═══ BRANO DA LEGGERE ═══

I medici hanno raccomandato da subito l’aborto per evitare un decorso fatale per la giovane paziente, scontrandosi però con la legge salvadoregna che vieta il procedimento anche solo per fini terapeutici. La ragazza rischia la morte, ma a distanza di settimane dall’allarme lanciato dai medici e nonostante il parere favorevole all’aborto per questo caso espresso dal Ministero della Salute e dal Procuratore Generale, il Ministero pubblico non ha risposto alle sollecitudini per permettere l’operazione.

La ragazza, infatti, se procedesse all’aborto senza la speciale autorizzazione sarebbe destinata a subire un processo legale e ad essere condannata per l’interruzione della gravidanza. La legge è durissima: la condanna può raggiungere anche i 30 anni di carcere. Un reato a cui verrebbe esposto anche il medico che praticherebbe l’operazione e che, oltre a vedersi condannato, verrebbe espulso dall’Ordine ed inibito dall’esercitare la professione per il resto dei suoi giorni.

Mentre le organizzazioni per i diritti umani clamano perché venga concesso il permesso speciale, la chiesa cattolica e quelle evangeliche hanno trovato un pretesto per fare fronte comune. La storia della ragazza –che, tra l’altro, è madre di un altro bambino che soffre di una seria patologia che gli impedisce di camminare- è, secondo le gerarchie religiose, solo una scusa per preparare il terreno per una campagna politica a favore dell’aborto. Enfatico a proposito l’arcivescovo di San Salvador, José Luis Escobar Alas, che ha escluso che la Chiesa cattolica possa ammettere anche solo in questo caso l’aborto ed ha ricordato che l’unica soluzione è quella di aver fede affinché la situazione possa risolversi spontaneamente.

Per le organizzazioni che ne difendono il diritto alla vita, quella della ragazza non è un’occasione per una campagna politica, ma solo una storia di povertà e di esclusione. Chi ne ha la possibilità, la classe dirigente e potente del Salvador, ha infatti i mezzi per eludere la legge e recarsi all’estero. Women’s Link Worldwide ricorda in un comunicato che ¨se la ragazza avesse i mezzi economici, tutto questo non le starebbe succedendo¨, in una dichiarazione che mette l’accento sull’ipocrisia della società salvadoregna.

L’aborto terapeutico è proibito non solo nel Salvador, ma anche in altri paesi della regione. In Nicaragua, la discussa legge giunse proprio in dirittura d’arrivo della campagna elettorale 2006, a consolidare uno scambio di favori tra il sandinismo orteguista e la Chiesa cattolica, in un patto che dura ancora oggi e che si rinnova sulla salute di decine di donne che rischiano la vita per portare a termine una gravidanza destinata a concludersi con la morte del nascituro. Stessa situazione si vive in Honduras, dove l’aborto terapeutico è un reato punito con sei anni di reclusione.

═══

* **OBIETTIVO DEL COMPITO**: Puoi ricopiare parola per parola il brano sull'aborto in Salvador, partendo dalle parole "Per le organizzazioni" e fermandoti dopo "della società salvadoregna."? Attieniti unicamente al brano, senza ricorrere ad altre fonti.

═══ DATI FORNITI ═══

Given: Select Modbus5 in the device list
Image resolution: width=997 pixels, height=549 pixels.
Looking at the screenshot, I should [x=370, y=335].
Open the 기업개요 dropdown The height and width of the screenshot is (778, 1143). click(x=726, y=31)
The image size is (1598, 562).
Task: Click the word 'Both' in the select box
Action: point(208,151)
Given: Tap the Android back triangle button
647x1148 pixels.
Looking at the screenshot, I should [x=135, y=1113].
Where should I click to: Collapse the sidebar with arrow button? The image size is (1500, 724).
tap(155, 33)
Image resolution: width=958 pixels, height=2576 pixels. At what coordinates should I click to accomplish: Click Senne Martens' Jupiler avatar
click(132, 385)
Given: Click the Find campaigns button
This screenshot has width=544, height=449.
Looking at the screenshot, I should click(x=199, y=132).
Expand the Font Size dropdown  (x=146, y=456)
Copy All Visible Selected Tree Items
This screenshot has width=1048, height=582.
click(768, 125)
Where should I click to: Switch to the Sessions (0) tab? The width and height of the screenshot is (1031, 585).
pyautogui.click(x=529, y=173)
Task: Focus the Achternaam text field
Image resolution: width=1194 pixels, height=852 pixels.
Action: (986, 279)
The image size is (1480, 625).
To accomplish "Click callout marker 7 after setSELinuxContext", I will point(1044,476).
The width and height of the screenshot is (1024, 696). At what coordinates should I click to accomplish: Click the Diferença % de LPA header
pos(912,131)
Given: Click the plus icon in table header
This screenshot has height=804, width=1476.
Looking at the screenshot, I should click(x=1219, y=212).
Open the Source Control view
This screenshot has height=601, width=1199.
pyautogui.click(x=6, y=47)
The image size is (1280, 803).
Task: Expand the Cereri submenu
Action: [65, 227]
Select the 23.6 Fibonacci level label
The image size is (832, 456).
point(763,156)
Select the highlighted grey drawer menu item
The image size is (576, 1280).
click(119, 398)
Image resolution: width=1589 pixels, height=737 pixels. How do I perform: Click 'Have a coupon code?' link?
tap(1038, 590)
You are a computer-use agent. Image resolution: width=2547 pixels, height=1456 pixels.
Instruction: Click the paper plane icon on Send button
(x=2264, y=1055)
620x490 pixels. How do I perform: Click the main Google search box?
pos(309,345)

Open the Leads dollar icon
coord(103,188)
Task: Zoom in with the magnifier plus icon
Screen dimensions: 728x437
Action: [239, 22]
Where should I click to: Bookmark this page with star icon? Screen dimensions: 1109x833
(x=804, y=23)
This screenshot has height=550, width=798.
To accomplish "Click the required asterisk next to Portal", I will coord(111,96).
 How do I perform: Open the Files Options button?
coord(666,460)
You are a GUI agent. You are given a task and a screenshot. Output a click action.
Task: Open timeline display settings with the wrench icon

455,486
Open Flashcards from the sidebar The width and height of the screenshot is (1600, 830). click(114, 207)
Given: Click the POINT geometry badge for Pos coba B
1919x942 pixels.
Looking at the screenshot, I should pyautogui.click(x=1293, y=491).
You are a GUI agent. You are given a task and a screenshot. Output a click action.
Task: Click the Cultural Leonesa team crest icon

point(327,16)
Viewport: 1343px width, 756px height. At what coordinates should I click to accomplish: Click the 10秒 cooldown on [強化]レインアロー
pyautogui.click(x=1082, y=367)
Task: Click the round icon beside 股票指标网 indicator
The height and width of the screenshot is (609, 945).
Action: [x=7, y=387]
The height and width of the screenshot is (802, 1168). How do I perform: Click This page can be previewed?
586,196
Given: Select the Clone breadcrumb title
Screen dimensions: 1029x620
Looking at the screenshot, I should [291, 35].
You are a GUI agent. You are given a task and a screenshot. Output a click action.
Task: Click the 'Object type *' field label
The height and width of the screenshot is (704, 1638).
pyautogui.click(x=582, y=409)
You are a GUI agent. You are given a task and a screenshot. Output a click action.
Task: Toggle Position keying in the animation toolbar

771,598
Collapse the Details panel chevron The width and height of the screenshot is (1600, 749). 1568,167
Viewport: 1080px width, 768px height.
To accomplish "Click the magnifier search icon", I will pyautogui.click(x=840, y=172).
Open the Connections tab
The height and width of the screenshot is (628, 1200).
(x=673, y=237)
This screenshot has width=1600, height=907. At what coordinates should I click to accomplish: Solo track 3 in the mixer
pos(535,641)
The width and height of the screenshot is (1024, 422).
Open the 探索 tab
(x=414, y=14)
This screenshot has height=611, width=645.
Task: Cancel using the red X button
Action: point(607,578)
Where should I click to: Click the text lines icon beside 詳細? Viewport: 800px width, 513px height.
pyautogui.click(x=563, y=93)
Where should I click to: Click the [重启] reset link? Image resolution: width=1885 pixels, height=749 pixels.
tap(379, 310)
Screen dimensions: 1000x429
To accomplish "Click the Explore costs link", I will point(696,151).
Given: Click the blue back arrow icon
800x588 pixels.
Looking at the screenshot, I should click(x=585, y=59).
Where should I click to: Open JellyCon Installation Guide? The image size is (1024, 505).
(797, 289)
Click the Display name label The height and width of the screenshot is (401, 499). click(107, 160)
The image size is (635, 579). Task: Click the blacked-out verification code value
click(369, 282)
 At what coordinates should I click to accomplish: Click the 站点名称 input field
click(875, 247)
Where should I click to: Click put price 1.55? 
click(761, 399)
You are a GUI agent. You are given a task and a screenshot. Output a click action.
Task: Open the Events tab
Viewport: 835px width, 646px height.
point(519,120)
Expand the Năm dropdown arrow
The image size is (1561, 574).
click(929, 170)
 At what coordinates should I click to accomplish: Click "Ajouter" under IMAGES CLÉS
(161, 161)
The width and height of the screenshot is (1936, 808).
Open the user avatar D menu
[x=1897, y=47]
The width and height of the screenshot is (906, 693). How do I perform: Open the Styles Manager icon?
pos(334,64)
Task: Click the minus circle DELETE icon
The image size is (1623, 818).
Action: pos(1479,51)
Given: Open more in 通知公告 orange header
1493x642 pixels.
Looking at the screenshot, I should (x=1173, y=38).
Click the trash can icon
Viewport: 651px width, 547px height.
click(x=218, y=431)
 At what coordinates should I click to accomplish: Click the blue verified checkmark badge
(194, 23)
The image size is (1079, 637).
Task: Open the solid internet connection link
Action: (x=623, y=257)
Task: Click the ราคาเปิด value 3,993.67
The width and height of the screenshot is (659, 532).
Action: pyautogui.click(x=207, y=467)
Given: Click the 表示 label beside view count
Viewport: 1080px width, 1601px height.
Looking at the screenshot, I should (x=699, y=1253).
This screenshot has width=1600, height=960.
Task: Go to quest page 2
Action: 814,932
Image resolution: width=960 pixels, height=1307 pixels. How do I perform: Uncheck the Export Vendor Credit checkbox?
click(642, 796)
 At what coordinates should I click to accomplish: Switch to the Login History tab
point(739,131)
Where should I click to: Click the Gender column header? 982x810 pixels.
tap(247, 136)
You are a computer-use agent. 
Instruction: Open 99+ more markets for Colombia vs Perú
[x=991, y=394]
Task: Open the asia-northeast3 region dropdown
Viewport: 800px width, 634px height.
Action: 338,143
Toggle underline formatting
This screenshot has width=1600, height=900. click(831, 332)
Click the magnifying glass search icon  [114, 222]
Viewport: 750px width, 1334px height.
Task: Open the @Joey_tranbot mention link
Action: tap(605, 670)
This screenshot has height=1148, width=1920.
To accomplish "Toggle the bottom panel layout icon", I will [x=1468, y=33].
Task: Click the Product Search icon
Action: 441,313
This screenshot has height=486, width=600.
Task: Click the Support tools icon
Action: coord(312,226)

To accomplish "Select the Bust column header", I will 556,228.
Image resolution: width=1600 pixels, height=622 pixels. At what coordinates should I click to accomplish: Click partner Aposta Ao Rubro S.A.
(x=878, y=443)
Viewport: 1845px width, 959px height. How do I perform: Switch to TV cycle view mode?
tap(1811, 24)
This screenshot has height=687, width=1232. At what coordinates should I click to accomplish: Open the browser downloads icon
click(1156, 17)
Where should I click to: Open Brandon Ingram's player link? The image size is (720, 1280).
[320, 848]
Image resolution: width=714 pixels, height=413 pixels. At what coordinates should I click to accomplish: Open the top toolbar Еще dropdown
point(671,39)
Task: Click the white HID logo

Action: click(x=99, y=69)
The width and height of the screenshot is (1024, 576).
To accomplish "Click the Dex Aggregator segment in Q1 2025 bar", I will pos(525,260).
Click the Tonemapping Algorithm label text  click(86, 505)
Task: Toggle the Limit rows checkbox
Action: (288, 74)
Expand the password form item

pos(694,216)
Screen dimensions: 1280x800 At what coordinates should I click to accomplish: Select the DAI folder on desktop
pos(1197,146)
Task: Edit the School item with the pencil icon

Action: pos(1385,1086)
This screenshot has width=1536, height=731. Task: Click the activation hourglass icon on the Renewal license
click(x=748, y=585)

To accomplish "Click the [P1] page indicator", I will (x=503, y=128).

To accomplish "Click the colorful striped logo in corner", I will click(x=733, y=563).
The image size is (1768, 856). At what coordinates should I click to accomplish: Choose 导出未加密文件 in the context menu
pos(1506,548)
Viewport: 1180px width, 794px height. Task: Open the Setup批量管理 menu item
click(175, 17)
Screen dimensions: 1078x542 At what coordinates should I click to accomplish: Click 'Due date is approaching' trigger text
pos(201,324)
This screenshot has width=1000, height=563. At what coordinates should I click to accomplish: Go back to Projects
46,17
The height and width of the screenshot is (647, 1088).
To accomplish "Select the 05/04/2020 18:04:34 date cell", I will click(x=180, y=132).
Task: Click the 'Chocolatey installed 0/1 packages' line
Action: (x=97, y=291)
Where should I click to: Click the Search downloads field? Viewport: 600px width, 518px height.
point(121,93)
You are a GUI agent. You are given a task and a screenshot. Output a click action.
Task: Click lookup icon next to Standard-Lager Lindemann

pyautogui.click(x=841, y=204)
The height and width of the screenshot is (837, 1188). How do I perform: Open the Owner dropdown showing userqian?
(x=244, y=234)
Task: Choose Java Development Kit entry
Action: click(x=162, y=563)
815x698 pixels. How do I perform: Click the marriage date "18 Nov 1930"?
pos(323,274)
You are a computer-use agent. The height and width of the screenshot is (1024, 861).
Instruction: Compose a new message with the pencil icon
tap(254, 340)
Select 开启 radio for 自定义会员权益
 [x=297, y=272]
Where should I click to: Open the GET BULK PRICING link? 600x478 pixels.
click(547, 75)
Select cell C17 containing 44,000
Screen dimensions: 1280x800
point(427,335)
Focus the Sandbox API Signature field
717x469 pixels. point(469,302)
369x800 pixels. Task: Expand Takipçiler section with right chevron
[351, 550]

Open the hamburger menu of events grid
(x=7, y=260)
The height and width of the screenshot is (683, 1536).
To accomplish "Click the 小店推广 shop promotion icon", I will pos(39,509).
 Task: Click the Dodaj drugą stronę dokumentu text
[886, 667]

═══

* **RISPOSTA SCRITTA**:
Per le organizzazioni che ne difendono il diritto alla vita, quella della ragazza non è un’occasione per una campagna politica, ma solo una storia di povertà e di esclusione. Chi ne ha la possibilità, la classe dirigente e potente del Salvador, ha infatti i mezzi per eludere la legge e recarsi all’estero. Women’s Link Worldwide ricorda in un comunicato che ¨se la ragazza avesse i mezzi economici, tutto questo non le starebbe succedendo¨, in una dichiarazione che mette l’accento sull’ipocrisia della società salvadoregna.